The University of Surrey created the first international satellite constellation dedicated to monitoring natural and man-made disasters worldwide. The Disaster Monitoring Constellation (DMC) comprises 6 advanced small Earth Observation satellites built at Surrey Satellite Technology Limited (SSTL) for China, Algeria, Nigeria, Turkey, Spain and the UK that can image worldwide within 24 hours to provide critical and timely information to international disaster assessment and relief agencies. The DMC has responded to over 200 major disasters and, the UN estimates, aided over 250,000 disaster victims. SSTL's subsidiary company, DMCii, has created commercial applications and services generating sales of over £130M and ~100 high-technology jobs.

Underpinning research

The key to a practical Earth Observation constellation providing not just high spatial and spectral resolution but also high temporal resolution has been the development of low cost yet highly capable small satellites and imaging sensors using the latest `commercial-off-the-shelf' (COTS) technologies and devices. Research at the Surrey Space Centre (SSC) based at the University of Surrey into small satellite platforms and payloads provided the foundation for the six Earth observation (EO) micro/mini-satellites that have been designed and built by Surrey Satellite Technology Limited (SSTL), the Surrey spin-out company, between 2003 and 2010 to create the international Disaster Monitoring Constellation (DMC).

SSTL relied on Surrey's research for its design, construction and operation of the DMC — specifically the research into satellite platforms covering the modular mechanical structure, thermal models and designs, power systems, on-board data handling systems and mass data storage, S-band/X-band communications systems, agile yet precise three-axis attitude control systems using reaction wheels and cold-gas propulsion, imager micro-vibration stabilisation techniques, electric-resistojet butane propulsion system for orbit manoeuvring, on-board GNSS for autonomous orbit determination and precise positioning, astrodynamics analysis for optimal orbital constellation control and maintenance .

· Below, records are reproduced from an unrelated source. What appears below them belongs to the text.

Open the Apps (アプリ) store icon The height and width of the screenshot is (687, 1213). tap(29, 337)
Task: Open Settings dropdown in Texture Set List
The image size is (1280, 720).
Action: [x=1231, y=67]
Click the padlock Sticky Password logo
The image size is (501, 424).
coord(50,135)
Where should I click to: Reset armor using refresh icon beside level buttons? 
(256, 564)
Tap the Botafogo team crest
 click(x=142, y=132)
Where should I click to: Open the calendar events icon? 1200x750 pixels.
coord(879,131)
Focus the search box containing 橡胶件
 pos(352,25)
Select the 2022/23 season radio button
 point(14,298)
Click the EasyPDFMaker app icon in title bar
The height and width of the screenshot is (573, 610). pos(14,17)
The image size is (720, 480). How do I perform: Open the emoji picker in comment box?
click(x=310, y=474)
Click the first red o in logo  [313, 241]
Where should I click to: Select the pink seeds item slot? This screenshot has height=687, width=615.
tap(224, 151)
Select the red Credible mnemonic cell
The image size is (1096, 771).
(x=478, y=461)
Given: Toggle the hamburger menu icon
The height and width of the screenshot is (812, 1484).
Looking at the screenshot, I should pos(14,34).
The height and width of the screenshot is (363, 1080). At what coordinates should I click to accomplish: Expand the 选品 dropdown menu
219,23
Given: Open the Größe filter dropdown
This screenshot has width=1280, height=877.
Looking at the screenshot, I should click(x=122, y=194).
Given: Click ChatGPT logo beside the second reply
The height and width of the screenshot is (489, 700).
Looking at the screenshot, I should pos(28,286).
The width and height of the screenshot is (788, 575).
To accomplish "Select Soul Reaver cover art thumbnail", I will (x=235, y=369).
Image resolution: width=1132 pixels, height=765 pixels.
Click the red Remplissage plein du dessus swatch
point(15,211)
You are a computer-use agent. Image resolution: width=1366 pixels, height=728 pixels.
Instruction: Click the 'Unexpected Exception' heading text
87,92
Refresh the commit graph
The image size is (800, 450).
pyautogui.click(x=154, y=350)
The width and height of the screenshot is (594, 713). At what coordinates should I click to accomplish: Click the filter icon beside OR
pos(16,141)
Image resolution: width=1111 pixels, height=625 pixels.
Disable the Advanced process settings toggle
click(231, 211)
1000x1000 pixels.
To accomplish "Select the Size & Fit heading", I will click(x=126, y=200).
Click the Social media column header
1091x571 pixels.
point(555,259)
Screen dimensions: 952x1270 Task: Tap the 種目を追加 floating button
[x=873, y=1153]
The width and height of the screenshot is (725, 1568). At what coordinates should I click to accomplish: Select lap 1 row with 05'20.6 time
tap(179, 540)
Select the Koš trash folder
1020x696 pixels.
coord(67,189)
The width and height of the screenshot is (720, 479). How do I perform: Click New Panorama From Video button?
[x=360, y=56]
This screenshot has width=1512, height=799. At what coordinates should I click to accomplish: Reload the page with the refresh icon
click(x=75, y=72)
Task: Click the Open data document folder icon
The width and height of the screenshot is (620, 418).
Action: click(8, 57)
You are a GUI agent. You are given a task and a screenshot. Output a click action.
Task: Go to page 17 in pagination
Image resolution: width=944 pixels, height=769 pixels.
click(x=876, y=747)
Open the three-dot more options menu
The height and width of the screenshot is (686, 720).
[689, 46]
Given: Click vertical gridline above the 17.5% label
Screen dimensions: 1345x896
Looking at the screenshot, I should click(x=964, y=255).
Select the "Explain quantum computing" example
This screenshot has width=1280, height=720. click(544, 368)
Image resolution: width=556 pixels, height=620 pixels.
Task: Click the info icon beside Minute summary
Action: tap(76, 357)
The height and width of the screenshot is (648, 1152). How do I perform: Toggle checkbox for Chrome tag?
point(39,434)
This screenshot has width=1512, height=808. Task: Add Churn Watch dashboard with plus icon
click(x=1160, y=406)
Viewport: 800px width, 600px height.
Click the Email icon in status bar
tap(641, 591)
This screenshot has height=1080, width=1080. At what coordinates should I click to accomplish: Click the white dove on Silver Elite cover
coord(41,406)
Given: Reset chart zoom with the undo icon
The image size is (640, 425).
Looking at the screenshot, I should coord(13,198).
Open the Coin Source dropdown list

Essential to the DMC was the development of very wide (600km) swath, multispectral and high resolution panchromatic imaging cameras taking innovative advantage of the latest `COTS' sensors, processing and mass storage components adapted for space to achieve high quality imaging from a small and relatively inexpensive satellite, all based on research conducted at the University of Surrey's SSC. Accurate radiometric and geometric calibration techniques were developed by SSTL from research at SSC through over 50 camera systems built & launched on Surrey satellites since the earliest demonstrations of COTS imaging sensors on UoSAT-1 in 1981 through to 2010.

SSTL launched the world's most advanced and capable EO minisatellite (NigeriaSAT-2) in 2010 providing 2.5-metres GSD high resolution (previously the preserve of spy satellites a decade ago) at about 1/20th of the cost of conventional such satellites andour research is now supporting SSTL in building the world's highest resolution (civil) small satellite constellation providing 1-metre imaging.

Surrey's research into cloud feature extraction, vegetation stress signatures, radiometric and geometric calibrations, flood and forest fire burn scar delineation has enabled SSTL's subsidiary company, DMCii, to offer highly competitive space-derived data and information services to the agricultural and environmental communities. SSC and DMCii are now recognised as world-class experts in satellite imager calibration.

The DMC could not have been successful without the detailed knowledge gained from the long-term sustained programme of Surrey's research into the effects of the harsh space radiation environment on the design of both satellite platforms and payloads — especially when using COTS devices originally designed for terrestrial use. Commencing in 1993 and sponsored by EPSRC, UK MoD, and ESA, SSC's research in radiation effects modelling, the design of instruments and in-orbit testing onboard over 30 SSTL-built satellites in a wide range or orbits has created at Surrey the UK's centre-of-excellence in the understanding and reliable use of COTS components in orbit. This expertise, based on previous flight heritage and data from 10 cosmic particle and trapped radiation effects monitoring instruments built by SSC and flown in orbit on 23 Surrey satellites to date, specified the SSTL's design and manufacturing requirements for the DMC satellites to survive the orbital radiation environment.

Research Team: M.N.Sweeting, C.I.Underwood; S.Mackin; T.Vladimirova; A.Pechev; M.Fouquet; J.W.Ward; H.Steyn

References to the research

1. "Second generation disaster-monitoring microsatellite platform." da. Silva Curiel R.A, Wicks A, Meerman M, Boland L, Sweeting M.N. Acta Astronautica, Vol. 51, No. 1-9, pp. 191-197, 2002.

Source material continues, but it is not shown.